■ Task statement: Each record needs to be transcribed exactly.

Information provided below:

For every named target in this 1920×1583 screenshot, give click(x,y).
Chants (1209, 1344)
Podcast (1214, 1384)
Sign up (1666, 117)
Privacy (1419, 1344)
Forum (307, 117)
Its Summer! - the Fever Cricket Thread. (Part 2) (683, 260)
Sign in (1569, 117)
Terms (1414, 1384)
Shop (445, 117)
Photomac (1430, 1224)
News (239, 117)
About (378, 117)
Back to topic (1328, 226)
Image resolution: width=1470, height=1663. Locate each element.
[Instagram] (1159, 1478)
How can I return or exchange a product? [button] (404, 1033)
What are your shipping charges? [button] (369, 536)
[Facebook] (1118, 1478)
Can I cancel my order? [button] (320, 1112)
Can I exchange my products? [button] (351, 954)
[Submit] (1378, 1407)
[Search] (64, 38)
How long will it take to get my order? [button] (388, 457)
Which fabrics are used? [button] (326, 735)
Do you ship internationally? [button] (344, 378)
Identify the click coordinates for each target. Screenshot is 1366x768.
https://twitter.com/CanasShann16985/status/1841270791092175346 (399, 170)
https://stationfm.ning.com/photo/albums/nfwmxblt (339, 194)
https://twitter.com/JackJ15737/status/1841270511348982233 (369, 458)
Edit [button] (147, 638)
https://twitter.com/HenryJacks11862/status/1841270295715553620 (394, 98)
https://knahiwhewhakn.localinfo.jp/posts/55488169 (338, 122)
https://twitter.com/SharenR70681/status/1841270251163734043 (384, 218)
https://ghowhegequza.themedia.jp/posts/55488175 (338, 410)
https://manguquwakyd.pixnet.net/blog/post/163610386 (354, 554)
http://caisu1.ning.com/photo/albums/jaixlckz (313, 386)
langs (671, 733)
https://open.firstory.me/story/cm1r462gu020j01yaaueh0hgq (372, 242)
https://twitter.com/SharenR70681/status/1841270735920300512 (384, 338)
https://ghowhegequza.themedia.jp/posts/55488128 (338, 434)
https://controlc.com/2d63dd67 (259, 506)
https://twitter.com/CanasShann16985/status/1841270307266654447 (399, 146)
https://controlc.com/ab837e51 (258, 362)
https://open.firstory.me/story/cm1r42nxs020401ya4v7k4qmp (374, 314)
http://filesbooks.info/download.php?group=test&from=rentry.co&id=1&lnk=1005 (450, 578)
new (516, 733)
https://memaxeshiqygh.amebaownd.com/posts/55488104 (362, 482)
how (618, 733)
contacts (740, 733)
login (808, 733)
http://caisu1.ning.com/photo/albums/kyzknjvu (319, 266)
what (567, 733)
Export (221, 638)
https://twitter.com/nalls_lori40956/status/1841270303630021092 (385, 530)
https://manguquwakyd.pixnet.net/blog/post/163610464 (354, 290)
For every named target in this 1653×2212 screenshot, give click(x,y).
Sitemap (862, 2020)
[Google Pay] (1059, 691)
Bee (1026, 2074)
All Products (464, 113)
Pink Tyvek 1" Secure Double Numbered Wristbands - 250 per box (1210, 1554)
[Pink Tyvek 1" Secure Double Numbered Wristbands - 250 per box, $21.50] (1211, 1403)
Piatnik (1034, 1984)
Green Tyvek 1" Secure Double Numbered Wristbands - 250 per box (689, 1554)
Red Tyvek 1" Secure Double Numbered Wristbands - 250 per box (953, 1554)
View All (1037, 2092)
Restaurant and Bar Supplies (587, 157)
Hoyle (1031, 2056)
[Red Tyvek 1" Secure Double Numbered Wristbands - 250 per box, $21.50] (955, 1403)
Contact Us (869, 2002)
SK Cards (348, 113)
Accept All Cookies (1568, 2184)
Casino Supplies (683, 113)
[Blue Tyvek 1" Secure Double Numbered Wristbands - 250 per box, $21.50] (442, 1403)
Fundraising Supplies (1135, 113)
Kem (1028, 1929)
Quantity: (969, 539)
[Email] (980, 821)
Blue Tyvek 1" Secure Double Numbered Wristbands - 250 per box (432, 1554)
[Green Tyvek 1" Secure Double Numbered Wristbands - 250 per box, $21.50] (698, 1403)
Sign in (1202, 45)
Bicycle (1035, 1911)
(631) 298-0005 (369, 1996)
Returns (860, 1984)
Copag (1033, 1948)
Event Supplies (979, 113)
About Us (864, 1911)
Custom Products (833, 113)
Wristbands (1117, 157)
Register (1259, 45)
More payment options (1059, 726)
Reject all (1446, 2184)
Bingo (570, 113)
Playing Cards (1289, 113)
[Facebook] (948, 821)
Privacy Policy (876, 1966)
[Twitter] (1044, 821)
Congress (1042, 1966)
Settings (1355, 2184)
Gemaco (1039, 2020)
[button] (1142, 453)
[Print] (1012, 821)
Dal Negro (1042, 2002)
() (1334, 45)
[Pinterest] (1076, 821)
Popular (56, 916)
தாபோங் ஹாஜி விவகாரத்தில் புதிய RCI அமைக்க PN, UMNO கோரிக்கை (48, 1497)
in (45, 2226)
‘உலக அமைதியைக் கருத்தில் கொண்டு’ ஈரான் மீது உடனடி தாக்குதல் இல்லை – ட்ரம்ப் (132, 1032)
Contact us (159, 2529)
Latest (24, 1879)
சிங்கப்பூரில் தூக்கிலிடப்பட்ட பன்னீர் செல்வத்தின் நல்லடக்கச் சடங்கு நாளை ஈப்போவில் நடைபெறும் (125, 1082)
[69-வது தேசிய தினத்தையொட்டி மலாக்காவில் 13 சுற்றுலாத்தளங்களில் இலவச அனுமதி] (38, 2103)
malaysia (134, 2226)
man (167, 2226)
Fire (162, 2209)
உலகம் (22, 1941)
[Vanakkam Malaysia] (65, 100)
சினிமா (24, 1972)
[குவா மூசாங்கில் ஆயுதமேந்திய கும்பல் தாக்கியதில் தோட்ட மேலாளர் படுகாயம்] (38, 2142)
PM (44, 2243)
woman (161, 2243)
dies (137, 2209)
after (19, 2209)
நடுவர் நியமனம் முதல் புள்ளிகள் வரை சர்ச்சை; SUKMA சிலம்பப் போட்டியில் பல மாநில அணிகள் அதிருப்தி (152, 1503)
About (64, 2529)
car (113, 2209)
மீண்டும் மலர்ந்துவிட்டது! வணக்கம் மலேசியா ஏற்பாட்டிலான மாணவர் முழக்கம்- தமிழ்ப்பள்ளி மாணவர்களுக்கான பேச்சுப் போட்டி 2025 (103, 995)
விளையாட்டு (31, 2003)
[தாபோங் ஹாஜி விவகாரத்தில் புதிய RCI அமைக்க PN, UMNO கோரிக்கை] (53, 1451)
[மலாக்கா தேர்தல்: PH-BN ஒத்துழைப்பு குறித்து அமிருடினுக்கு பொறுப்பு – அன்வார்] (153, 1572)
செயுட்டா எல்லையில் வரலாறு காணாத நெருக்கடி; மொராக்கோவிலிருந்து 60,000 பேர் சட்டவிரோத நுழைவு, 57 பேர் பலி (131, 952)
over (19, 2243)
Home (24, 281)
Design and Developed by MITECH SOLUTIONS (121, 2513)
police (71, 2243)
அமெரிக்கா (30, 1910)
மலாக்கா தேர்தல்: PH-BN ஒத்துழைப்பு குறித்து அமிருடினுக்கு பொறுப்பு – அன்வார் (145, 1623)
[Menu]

End of Information provided.

■ Expected answer:
For every named target in this 1920×1583 screenshot, give click(x,y).
Chants (1209, 1344)
Podcast (1214, 1384)
Sign up (1666, 117)
Privacy (1419, 1344)
Forum (307, 117)
Its Summer! - the Fever Cricket Thread. (Part 2) (683, 260)
Sign in (1569, 117)
Terms (1414, 1384)
Shop (445, 117)
Photomac (1430, 1224)
News (239, 117)
About (378, 117)
Back to topic (1328, 226)
Image resolution: width=1470, height=1663. Locate each element.
[Instagram] (1159, 1478)
How can I return or exchange a product? [button] (404, 1033)
What are your shipping charges? [button] (369, 536)
[Facebook] (1118, 1478)
Can I cancel my order? [button] (320, 1112)
Can I exchange my products? [button] (351, 954)
[Submit] (1378, 1407)
[Search] (64, 38)
How long will it take to get my order? [button] (388, 457)
Which fabrics are used? [button] (326, 735)
Do you ship internationally? [button] (344, 378)
Identify the click coordinates for each target. Screenshot is 1366x768.
https://twitter.com/CanasShann16985/status/1841270791092175346 (399, 170)
https://stationfm.ning.com/photo/albums/nfwmxblt (339, 194)
https://twitter.com/JackJ15737/status/1841270511348982233 (369, 458)
Edit [button] (147, 638)
https://twitter.com/HenryJacks11862/status/1841270295715553620 (394, 98)
https://knahiwhewhakn.localinfo.jp/posts/55488169 (338, 122)
https://twitter.com/SharenR70681/status/1841270251163734043 (384, 218)
https://ghowhegequza.themedia.jp/posts/55488175 (338, 410)
https://manguquwakyd.pixnet.net/blog/post/163610386 (354, 554)
http://caisu1.ning.com/photo/albums/jaixlckz (313, 386)
langs (671, 733)
https://open.firstory.me/story/cm1r462gu020j01yaaueh0hgq (372, 242)
https://twitter.com/SharenR70681/status/1841270735920300512 (384, 338)
https://ghowhegequza.themedia.jp/posts/55488128 (338, 434)
https://controlc.com/2d63dd67 (259, 506)
https://twitter.com/CanasShann16985/status/1841270307266654447 (399, 146)
https://controlc.com/ab837e51 (258, 362)
https://open.firstory.me/story/cm1r42nxs020401ya4v7k4qmp (374, 314)
http://filesbooks.info/download.php?group=test&from=rentry.co&id=1&lnk=1005 (450, 578)
new (516, 733)
https://memaxeshiqygh.amebaownd.com/posts/55488104 (362, 482)
how (618, 733)
contacts (740, 733)
login (808, 733)
http://caisu1.ning.com/photo/albums/kyzknjvu (319, 266)
what (567, 733)
Export (221, 638)
https://twitter.com/nalls_lori40956/status/1841270303630021092 (385, 530)
https://manguquwakyd.pixnet.net/blog/post/163610464 (354, 290)
For every named target in this 1653×2212 screenshot, give click(x,y).
Sitemap (862, 2020)
[Google Pay] (1059, 691)
Bee (1026, 2074)
All Products (464, 113)
Pink Tyvek 1" Secure Double Numbered Wristbands - 250 per box (1210, 1554)
[Pink Tyvek 1" Secure Double Numbered Wristbands - 250 per box, $21.50] (1211, 1403)
Piatnik (1034, 1984)
Green Tyvek 1" Secure Double Numbered Wristbands - 250 per box (689, 1554)
Red Tyvek 1" Secure Double Numbered Wristbands - 250 per box (953, 1554)
View All (1037, 2092)
Restaurant and Bar Supplies (587, 157)
Hoyle (1031, 2056)
[Red Tyvek 1" Secure Double Numbered Wristbands - 250 per box, $21.50] (955, 1403)
Contact Us (869, 2002)
SK Cards (348, 113)
Accept All Cookies (1568, 2184)
Casino Supplies (683, 113)
[Blue Tyvek 1" Secure Double Numbered Wristbands - 250 per box, $21.50] (442, 1403)
Fundraising Supplies (1135, 113)
Kem (1028, 1929)
Quantity: (969, 539)
[Email] (980, 821)
Blue Tyvek 1" Secure Double Numbered Wristbands - 250 per box (432, 1554)
[Green Tyvek 1" Secure Double Numbered Wristbands - 250 per box, $21.50] (698, 1403)
Sign in (1202, 45)
Bicycle (1035, 1911)
(631) 298-0005 (369, 1996)
Returns (860, 1984)
Copag (1033, 1948)
Event Supplies (979, 113)
About Us (864, 1911)
Custom Products (833, 113)
Wristbands (1117, 157)
Register (1259, 45)
More payment options (1059, 726)
Reject all (1446, 2184)
Bingo (570, 113)
Playing Cards (1289, 113)
[Facebook] (948, 821)
Privacy Policy (876, 1966)
[Twitter] (1044, 821)
Congress (1042, 1966)
Settings (1355, 2184)
Gemaco (1039, 2020)
[button] (1142, 453)
[Print] (1012, 821)
Dal Negro (1042, 2002)
() (1334, 45)
[Pinterest] (1076, 821)
Popular (56, 916)
தாபோங் ஹாஜி விவகாரத்தில் புதிய RCI அமைக்க PN, UMNO கோரிக்கை (48, 1497)
in (45, 2226)
‘உலக அமைதியைக் கருத்தில் கொண்டு’ ஈரான் மீது உடனடி தாக்குதல் இல்லை – ட்ரம்ப் (132, 1032)
Contact us (159, 2529)
Latest (24, 1879)
சிங்கப்பூரில் தூக்கிலிடப்பட்ட பன்னீர் செல்வத்தின் நல்லடக்கச் சடங்கு நாளை ஈப்போவில் நடைபெறும் (125, 1082)
[69-வது தேசிய தினத்தையொட்டி மலாக்காவில் 13 சுற்றுலாத்தளங்களில் இலவச அனுமதி] (38, 2103)
malaysia (134, 2226)
man (167, 2226)
Fire (162, 2209)
உலகம் (22, 1941)
[Vanakkam Malaysia] (65, 100)
சினிமா (24, 1972)
[குவா மூசாங்கில் ஆயுதமேந்திய கும்பல் தாக்கியதில் தோட்ட மேலாளர் படுகாயம்] (38, 2142)
PM (44, 2243)
woman (161, 2243)
dies (137, 2209)
after (19, 2209)
நடுவர் நியமனம் முதல் புள்ளிகள் வரை சர்ச்சை; SUKMA சிலம்பப் போட்டியில் பல மாநில அணிகள் அதிருப்தி (152, 1503)
About (64, 2529)
car (113, 2209)
மீண்டும் மலர்ந்துவிட்டது! வணக்கம் மலேசியா ஏற்பாட்டிலான மாணவர் முழக்கம்- தமிழ்ப்பள்ளி மாணவர்களுக்கான பேச்சுப் போட்டி 2025 (103, 995)
விளையாட்டு (31, 2003)
[தாபோங் ஹாஜி விவகாரத்தில் புதிய RCI அமைக்க PN, UMNO கோரிக்கை] (53, 1451)
[மலாக்கா தேர்தல்: PH-BN ஒத்துழைப்பு குறித்து அமிருடினுக்கு பொறுப்பு – அன்வார்] (153, 1572)
செயுட்டா எல்லையில் வரலாறு காணாத நெருக்கடி; மொராக்கோவிலிருந்து 60,000 பேர் சட்டவிரோத நுழைவு, 57 பேர் பலி (131, 952)
over (19, 2243)
Home (24, 281)
Design and Developed by MITECH SOLUTIONS (121, 2513)
police (71, 2243)
அமெரிக்கா (30, 1910)
மலாக்கா தேர்தல்: PH-BN ஒத்துழைப்பு குறித்து அமிருடினுக்கு பொறுப்பு – அன்வார் (145, 1623)
[Menu]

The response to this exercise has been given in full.